2009-03-29

丸善とジュンク堂 - あるファンの叫び

丸善とジュンク堂。日本で最も好きな本屋です。黒船にとっては、東西の両雄。横綱です。どちらも、他の大手本屋にはないマニアックなものがちゃんとある。思うにサブカルチャー分野を削っているだけに、専門書を充実させることができているんじゃないですかね? 金融にしろ、スポーツ関連や児童書にしろ、いつも「かゆいところに手がとどく」充実ぶり。もしかして自分を上回る専門家が店員の中にいて、ちゃんとカンドコロを押さえた良書を選んで置いてる?とすら感じるぐらい。丸善に至っては、電子辞書の売り場に辞書オタクの店員さんがいたときには(そりゃ、偶然かもしれませんけど)感動しましたよ。

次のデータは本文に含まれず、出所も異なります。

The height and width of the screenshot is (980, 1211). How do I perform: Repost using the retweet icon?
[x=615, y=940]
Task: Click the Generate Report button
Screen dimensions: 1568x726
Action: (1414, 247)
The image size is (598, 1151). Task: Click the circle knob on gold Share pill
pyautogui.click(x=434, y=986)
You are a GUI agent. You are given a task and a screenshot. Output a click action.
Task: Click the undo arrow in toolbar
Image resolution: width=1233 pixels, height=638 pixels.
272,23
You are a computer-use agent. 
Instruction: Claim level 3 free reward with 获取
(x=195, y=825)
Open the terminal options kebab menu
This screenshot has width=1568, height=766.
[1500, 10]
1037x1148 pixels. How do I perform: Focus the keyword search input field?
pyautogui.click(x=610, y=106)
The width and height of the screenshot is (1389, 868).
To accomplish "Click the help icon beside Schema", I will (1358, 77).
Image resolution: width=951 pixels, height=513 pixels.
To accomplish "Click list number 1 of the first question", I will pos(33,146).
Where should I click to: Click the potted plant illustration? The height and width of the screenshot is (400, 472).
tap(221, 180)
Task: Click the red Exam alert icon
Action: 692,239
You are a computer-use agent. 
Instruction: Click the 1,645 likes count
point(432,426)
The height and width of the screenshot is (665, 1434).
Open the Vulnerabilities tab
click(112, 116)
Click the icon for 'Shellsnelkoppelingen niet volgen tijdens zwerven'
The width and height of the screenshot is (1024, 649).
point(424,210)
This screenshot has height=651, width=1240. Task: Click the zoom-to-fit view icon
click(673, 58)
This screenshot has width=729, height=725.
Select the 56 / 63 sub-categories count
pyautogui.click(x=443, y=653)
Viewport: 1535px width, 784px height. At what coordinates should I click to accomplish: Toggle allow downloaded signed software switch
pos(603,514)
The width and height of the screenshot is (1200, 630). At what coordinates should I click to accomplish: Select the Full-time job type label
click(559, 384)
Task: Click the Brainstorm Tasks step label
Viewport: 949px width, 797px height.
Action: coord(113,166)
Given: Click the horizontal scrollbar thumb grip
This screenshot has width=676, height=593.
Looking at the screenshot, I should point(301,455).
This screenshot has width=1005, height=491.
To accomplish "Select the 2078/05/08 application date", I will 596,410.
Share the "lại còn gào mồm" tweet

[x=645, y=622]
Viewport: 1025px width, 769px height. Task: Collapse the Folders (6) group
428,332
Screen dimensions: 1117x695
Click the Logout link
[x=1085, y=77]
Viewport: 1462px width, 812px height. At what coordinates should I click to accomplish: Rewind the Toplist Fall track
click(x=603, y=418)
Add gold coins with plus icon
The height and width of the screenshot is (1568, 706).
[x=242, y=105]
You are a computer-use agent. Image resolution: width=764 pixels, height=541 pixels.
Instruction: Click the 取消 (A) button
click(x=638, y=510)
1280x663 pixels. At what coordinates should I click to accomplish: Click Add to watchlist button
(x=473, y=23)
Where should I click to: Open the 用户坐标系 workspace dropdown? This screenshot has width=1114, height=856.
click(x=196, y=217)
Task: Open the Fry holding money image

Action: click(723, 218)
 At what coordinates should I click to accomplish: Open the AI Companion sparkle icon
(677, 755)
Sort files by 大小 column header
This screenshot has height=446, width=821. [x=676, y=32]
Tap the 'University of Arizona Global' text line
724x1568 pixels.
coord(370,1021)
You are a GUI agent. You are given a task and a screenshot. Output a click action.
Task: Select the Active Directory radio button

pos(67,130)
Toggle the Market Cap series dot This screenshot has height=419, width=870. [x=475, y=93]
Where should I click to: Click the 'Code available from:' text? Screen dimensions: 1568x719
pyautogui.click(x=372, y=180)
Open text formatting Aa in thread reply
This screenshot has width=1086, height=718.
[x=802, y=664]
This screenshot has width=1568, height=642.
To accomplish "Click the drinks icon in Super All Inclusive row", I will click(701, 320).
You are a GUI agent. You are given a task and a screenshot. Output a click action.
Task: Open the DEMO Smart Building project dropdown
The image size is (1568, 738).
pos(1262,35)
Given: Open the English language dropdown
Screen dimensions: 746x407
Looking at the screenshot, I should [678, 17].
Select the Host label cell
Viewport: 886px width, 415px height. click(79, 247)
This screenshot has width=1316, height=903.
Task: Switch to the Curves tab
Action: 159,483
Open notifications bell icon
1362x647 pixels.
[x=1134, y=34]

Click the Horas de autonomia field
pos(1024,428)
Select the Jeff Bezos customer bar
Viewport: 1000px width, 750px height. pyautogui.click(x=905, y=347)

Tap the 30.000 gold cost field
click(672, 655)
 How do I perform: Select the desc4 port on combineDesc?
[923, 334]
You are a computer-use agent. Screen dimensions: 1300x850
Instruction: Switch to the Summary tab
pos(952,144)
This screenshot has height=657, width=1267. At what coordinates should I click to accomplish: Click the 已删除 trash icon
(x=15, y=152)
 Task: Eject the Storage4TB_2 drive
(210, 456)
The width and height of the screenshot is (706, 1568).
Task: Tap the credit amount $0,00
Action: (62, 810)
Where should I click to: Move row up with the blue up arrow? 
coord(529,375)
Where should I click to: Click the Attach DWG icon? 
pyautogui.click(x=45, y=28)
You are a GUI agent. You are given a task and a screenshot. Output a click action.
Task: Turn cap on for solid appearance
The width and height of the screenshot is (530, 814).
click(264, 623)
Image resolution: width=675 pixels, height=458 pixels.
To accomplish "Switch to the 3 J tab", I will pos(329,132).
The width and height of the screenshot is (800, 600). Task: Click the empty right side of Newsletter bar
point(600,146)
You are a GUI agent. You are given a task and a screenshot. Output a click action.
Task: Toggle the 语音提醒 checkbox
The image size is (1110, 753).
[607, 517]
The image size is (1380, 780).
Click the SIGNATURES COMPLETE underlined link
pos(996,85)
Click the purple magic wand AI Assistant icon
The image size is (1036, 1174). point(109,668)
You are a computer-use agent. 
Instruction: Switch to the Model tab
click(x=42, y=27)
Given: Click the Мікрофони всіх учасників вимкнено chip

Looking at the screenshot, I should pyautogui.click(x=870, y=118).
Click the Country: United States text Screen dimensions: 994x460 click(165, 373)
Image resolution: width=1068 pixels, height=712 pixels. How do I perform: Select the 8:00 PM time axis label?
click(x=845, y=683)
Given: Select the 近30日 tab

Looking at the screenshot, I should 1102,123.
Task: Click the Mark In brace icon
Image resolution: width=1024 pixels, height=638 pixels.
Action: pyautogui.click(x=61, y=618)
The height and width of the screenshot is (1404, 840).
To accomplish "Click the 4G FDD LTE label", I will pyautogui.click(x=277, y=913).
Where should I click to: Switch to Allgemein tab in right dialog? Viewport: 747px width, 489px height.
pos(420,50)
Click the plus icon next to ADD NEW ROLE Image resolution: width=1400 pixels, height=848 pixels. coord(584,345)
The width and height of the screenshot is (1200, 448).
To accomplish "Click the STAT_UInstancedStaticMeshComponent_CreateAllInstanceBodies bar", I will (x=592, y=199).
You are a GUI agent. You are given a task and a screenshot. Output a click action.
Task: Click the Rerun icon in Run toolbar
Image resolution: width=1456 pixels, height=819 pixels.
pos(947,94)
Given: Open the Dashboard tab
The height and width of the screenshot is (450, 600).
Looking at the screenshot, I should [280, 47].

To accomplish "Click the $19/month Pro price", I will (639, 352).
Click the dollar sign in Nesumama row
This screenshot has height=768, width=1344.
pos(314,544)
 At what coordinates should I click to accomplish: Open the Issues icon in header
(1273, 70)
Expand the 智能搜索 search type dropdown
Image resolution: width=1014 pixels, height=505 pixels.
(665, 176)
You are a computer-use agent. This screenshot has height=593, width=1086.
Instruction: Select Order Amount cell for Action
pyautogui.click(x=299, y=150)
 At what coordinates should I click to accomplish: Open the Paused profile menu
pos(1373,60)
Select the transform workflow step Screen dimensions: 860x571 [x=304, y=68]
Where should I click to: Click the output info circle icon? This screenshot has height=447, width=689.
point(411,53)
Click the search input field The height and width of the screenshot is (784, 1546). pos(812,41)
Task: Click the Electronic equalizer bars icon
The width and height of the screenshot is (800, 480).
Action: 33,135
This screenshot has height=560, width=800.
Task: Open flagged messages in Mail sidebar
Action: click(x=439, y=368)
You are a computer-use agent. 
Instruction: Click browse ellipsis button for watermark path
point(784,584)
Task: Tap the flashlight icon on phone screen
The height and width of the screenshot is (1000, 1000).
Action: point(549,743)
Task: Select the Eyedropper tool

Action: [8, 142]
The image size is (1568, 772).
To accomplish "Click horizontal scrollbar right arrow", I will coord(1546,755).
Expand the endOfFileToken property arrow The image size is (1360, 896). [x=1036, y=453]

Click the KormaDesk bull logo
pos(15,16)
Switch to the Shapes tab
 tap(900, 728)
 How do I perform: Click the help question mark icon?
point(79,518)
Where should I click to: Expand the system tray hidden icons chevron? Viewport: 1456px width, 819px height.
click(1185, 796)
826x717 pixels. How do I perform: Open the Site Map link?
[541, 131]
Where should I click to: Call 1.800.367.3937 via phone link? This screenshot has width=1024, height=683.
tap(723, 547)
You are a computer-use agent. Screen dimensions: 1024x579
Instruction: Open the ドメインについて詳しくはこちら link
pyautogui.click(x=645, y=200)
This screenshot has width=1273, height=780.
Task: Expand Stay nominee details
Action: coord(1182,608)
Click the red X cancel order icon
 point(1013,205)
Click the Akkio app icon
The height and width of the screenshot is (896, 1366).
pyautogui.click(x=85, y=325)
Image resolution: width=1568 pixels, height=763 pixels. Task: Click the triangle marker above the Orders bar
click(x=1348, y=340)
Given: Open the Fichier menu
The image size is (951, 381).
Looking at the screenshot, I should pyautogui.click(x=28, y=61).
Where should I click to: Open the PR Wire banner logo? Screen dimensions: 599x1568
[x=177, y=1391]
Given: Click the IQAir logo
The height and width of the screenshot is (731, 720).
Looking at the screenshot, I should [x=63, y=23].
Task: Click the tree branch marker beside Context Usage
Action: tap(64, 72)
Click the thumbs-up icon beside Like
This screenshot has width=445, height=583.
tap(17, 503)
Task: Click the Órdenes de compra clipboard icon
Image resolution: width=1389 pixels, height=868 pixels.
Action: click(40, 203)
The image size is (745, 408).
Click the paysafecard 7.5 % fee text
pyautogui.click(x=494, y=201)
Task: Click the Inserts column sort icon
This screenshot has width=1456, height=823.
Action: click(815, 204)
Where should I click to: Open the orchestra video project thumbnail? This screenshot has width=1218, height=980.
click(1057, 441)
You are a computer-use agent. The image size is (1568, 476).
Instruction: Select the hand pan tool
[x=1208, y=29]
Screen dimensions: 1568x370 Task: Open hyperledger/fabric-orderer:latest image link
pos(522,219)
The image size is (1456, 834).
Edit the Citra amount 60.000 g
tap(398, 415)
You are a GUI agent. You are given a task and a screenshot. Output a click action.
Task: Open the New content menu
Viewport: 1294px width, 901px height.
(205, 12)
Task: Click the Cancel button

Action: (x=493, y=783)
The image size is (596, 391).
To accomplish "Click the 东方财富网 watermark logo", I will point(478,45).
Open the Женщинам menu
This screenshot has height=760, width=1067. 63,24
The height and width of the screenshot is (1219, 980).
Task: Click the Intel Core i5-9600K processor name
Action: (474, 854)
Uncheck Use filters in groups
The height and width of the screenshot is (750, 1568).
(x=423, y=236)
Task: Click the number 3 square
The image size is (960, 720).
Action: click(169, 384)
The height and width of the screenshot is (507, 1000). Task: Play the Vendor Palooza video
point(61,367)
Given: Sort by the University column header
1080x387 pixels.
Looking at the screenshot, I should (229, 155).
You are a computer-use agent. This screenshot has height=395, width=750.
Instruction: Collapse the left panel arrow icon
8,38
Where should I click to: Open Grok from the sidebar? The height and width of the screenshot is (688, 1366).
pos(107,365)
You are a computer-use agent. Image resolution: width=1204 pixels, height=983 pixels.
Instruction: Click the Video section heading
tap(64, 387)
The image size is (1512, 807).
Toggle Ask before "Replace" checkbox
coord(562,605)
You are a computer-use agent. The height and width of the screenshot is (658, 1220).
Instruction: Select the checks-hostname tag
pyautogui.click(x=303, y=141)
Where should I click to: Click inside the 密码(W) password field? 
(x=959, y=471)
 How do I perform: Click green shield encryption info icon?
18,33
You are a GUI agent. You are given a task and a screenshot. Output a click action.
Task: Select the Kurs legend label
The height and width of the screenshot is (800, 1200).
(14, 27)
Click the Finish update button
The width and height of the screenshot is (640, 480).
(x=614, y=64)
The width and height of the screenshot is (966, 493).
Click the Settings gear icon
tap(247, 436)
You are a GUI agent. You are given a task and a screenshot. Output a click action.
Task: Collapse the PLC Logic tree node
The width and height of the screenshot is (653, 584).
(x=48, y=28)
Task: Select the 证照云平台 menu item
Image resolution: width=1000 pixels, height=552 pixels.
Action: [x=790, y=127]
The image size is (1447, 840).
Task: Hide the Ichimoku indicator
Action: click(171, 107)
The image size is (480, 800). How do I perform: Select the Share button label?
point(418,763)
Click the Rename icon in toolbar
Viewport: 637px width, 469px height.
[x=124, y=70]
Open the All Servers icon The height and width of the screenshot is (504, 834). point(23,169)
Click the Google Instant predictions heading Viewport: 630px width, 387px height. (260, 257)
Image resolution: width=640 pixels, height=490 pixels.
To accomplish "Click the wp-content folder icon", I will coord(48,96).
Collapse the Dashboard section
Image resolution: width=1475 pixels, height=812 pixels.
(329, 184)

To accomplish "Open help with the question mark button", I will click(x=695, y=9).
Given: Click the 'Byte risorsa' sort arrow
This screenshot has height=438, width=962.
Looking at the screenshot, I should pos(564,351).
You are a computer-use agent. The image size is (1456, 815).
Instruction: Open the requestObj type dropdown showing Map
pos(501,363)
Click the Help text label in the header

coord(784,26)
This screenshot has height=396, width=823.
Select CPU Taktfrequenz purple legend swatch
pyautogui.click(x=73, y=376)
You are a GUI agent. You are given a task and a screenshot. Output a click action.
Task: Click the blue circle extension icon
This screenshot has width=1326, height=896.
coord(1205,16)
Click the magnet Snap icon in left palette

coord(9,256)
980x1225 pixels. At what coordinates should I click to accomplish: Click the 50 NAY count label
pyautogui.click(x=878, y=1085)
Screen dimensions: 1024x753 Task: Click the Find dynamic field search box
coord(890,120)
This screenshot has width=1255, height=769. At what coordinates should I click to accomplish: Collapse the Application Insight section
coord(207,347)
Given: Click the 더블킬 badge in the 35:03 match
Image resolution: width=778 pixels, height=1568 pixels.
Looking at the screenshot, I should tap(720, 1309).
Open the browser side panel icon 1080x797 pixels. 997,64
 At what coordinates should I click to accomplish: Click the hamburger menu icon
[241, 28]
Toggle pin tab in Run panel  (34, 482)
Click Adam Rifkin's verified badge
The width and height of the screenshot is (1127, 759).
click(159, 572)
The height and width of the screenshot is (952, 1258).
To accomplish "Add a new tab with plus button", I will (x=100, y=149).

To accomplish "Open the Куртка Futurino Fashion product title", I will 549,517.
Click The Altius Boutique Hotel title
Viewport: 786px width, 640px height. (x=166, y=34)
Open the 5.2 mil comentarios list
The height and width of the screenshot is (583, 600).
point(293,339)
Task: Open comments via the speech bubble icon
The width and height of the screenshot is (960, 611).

この両社、どちらも実は大日本印刷(7912)が親会社。ペーパーレス化する世の中で、ICチップや電子基盤、LCDカラーフィルターなどの方向で多角化(キャッシュ余ってたし)してきた過去がありますが、おもしろいことに一方では紙を使う業態へ出資・強化。まあいいでしょう。

先週「三社業務提携」なる記事が出ていました。たしかにジュンク堂に洋書が増えたらいいし、丸善の店舗にイスが増えたらありがたいんですが、まさか丸善に健全企業・ジュンク堂をくっつけて IPO だなんていいませんよね? 大企業傘下に入るだけでも、有害な雑誌・本のコーナーが増えそうで嫌なのに。。 むしろ丸善も上場廃止にして、他と一線を画した本屋を続けて欲しいものです。ニッチ分野の巨人、ってのはマイケル・ポーターなんかも認める立派な経営戦略でありますので。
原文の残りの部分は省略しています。